ÉNONCÉ DE LA TÂCHE:
Extrayez et recopiez à l'identique les lignes de la liste, depuis celle qui contient « How do I perform: Click the link » jusqu'à la fin de la liste, ces deux bornes comprises.

MATÉRIEL FOURNI:
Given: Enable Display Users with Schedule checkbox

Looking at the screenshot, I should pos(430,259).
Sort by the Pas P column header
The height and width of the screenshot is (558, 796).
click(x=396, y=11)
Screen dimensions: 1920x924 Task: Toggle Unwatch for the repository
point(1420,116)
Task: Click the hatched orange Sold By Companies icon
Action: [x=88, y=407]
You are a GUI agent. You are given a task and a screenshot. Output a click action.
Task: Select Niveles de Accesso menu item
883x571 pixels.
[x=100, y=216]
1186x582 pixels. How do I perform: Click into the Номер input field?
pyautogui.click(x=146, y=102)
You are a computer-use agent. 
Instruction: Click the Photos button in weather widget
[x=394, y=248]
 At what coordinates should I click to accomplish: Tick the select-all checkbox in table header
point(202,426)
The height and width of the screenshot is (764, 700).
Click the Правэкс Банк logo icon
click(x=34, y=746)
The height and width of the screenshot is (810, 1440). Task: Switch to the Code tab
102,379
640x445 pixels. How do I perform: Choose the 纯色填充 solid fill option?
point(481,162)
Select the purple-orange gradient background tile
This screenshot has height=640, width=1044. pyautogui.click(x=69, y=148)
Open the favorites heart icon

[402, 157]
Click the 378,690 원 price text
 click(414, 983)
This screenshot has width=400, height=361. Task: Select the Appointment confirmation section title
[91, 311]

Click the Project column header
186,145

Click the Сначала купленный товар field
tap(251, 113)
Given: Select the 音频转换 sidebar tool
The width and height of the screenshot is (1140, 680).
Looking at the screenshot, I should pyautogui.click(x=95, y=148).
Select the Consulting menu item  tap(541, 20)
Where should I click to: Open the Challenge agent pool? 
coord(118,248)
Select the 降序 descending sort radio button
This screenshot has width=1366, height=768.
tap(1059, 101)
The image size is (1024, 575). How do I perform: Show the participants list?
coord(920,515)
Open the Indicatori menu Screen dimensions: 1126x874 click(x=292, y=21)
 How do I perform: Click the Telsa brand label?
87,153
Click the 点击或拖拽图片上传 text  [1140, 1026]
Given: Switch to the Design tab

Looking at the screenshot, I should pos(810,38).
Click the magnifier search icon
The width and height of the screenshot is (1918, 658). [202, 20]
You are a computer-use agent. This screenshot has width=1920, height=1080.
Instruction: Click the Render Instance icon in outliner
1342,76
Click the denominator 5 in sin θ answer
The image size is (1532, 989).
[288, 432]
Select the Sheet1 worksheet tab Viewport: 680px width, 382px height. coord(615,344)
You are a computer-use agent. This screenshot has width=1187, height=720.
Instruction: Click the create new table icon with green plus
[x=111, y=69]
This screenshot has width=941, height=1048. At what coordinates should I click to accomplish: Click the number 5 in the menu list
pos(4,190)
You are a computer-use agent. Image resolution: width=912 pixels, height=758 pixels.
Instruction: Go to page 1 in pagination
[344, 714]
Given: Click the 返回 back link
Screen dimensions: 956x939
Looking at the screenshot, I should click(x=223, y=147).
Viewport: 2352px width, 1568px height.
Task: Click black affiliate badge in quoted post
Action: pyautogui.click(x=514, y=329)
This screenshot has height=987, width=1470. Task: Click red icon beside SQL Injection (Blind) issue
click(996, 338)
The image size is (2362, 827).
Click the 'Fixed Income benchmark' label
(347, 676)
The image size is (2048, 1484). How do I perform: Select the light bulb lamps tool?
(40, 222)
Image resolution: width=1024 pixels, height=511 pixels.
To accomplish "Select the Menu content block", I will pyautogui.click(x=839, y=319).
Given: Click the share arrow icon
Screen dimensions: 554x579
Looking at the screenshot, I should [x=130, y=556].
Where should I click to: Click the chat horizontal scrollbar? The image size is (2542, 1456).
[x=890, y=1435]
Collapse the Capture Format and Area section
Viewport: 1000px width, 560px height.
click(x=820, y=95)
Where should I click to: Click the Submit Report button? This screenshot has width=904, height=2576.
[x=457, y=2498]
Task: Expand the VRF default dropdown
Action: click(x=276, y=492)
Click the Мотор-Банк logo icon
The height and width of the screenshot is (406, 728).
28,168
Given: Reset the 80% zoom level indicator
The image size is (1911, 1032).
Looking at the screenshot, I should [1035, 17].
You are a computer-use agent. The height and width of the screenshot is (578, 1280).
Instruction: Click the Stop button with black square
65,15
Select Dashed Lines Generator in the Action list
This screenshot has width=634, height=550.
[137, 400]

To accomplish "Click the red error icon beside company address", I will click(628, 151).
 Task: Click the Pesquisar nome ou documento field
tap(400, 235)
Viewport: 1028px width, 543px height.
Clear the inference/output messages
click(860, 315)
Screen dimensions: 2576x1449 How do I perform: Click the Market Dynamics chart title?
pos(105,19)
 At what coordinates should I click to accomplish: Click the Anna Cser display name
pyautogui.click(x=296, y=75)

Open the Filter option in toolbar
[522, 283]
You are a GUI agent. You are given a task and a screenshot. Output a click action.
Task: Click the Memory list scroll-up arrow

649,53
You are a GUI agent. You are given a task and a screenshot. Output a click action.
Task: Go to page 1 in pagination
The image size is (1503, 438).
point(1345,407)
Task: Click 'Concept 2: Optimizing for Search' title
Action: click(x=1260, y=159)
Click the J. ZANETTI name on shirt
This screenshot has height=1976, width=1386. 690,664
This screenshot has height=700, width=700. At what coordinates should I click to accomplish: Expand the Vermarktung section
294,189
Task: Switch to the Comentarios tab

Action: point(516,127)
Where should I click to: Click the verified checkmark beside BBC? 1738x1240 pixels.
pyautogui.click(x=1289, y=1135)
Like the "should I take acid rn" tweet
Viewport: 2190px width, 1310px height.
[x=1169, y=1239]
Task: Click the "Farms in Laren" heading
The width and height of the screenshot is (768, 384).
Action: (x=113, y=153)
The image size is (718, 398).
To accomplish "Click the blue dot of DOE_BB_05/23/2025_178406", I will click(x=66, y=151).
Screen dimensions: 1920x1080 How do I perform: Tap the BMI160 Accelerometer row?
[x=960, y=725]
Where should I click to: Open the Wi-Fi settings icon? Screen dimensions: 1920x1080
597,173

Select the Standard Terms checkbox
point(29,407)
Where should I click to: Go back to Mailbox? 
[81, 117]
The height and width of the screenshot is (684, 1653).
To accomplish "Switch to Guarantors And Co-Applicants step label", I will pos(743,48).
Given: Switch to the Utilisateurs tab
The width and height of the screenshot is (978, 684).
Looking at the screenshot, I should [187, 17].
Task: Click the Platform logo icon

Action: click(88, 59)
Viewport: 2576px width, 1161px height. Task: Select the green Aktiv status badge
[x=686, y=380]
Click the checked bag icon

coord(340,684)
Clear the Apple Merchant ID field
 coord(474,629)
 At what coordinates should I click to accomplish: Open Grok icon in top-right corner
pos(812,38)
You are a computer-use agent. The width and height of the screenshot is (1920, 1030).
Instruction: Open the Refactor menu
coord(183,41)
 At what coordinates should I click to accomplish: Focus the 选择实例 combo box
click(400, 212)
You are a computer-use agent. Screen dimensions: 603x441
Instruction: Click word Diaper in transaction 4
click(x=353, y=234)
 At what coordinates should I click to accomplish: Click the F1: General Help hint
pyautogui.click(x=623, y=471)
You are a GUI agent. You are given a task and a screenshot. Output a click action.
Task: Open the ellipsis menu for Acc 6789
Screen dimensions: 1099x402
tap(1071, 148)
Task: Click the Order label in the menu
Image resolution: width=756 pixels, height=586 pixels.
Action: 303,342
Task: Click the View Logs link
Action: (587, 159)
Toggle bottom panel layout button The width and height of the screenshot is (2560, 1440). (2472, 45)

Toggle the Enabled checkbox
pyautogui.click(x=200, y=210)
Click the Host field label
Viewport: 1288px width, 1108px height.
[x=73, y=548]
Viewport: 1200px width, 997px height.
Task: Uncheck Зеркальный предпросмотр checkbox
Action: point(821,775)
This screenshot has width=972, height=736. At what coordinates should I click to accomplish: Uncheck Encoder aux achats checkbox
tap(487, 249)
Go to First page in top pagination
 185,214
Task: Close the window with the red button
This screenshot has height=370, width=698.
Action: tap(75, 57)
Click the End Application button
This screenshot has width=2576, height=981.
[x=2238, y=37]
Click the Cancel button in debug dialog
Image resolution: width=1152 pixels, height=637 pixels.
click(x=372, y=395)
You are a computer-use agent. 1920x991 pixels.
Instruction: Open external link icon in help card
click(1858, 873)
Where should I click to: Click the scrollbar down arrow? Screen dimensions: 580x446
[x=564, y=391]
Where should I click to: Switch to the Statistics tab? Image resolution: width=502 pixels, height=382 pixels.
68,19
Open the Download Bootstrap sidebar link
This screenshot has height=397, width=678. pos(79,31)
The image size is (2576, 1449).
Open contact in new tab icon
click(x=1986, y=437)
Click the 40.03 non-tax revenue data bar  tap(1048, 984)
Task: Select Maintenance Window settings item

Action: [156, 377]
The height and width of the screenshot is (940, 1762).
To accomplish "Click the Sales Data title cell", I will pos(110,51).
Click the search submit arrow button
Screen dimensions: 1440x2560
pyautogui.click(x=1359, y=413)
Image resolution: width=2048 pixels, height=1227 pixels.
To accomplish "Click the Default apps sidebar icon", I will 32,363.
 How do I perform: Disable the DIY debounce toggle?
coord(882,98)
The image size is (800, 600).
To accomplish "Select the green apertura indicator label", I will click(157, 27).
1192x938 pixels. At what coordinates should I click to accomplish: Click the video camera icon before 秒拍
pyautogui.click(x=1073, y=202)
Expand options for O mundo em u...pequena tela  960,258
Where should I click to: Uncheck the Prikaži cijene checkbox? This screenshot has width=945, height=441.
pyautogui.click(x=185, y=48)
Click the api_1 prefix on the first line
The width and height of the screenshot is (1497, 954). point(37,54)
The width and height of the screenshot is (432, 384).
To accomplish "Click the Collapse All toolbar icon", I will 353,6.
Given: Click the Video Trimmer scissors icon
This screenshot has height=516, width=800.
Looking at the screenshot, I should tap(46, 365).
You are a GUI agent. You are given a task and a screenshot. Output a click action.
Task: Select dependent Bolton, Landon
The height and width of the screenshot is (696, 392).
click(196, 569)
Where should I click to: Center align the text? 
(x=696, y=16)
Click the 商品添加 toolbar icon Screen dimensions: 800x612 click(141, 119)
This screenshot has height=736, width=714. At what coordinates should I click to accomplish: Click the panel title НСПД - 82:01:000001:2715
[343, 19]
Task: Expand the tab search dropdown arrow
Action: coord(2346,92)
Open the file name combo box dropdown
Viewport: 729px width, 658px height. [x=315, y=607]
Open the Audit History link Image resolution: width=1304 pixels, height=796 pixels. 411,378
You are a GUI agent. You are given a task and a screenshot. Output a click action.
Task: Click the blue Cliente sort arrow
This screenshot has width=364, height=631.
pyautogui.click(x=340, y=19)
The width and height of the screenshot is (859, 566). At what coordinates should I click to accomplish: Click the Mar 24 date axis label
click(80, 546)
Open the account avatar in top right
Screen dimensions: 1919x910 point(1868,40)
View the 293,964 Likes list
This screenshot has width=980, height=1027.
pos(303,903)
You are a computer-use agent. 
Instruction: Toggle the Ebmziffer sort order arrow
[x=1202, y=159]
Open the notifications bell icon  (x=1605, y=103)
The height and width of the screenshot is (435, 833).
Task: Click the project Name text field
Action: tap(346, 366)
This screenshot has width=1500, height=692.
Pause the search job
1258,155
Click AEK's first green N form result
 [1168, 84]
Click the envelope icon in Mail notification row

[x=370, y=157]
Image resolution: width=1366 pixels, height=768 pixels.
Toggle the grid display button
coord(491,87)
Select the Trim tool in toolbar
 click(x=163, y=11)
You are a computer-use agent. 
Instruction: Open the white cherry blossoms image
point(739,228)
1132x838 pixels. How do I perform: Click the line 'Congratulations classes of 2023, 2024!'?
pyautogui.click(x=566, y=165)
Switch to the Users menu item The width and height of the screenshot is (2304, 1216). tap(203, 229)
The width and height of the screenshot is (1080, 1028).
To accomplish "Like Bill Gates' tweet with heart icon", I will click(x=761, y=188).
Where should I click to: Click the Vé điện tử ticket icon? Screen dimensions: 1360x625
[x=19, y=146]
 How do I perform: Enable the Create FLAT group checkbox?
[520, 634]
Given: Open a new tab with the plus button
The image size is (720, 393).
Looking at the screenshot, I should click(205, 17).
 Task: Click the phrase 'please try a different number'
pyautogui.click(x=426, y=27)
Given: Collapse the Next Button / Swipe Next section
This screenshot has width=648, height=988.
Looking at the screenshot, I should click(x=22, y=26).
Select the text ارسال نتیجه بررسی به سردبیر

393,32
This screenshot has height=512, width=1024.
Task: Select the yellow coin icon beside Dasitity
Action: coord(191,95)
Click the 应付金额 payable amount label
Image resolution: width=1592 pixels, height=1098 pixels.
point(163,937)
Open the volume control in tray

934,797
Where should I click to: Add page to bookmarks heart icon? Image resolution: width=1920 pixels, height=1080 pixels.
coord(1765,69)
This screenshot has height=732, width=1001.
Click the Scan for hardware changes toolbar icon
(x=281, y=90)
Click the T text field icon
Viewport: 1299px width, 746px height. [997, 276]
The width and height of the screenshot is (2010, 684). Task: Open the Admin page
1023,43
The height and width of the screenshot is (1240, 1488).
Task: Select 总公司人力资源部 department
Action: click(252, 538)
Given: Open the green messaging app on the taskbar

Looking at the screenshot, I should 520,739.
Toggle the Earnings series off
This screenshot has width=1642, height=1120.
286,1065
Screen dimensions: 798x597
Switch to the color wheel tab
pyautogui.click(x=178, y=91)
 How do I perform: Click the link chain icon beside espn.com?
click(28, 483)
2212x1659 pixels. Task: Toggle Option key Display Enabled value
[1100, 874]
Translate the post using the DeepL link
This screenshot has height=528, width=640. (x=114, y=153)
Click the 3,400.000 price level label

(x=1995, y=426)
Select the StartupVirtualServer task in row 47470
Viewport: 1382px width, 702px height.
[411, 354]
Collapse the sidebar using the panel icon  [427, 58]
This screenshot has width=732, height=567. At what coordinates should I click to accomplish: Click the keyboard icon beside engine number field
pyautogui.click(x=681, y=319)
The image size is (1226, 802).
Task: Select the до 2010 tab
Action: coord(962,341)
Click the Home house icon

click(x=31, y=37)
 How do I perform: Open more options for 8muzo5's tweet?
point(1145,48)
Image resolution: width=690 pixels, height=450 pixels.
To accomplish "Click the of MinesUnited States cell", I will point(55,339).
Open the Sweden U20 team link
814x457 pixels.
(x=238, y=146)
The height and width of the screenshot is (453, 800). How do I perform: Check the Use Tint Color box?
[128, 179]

PROBLÈME RÉSOLU:
 How do I perform: Click the link chain icon beside espn.com?
click(28, 483)
2212x1659 pixels. Task: Toggle Option key Display Enabled value
[1100, 874]
Translate the post using the DeepL link
This screenshot has height=528, width=640. (x=114, y=153)
Click the 3,400.000 price level label

(x=1995, y=426)
Select the StartupVirtualServer task in row 47470
Viewport: 1382px width, 702px height.
[411, 354]
Collapse the sidebar using the panel icon  [427, 58]
This screenshot has width=732, height=567. At what coordinates should I click to accomplish: Click the keyboard icon beside engine number field
pyautogui.click(x=681, y=319)
The image size is (1226, 802).
Task: Select the до 2010 tab
Action: coord(962,341)
Click the Home house icon

click(x=31, y=37)
 How do I perform: Open more options for 8muzo5's tweet?
point(1145,48)
Image resolution: width=690 pixels, height=450 pixels.
To accomplish "Click the of MinesUnited States cell", I will point(55,339).
Open the Sweden U20 team link
814x457 pixels.
(x=238, y=146)
The height and width of the screenshot is (453, 800). How do I perform: Check the Use Tint Color box?
[128, 179]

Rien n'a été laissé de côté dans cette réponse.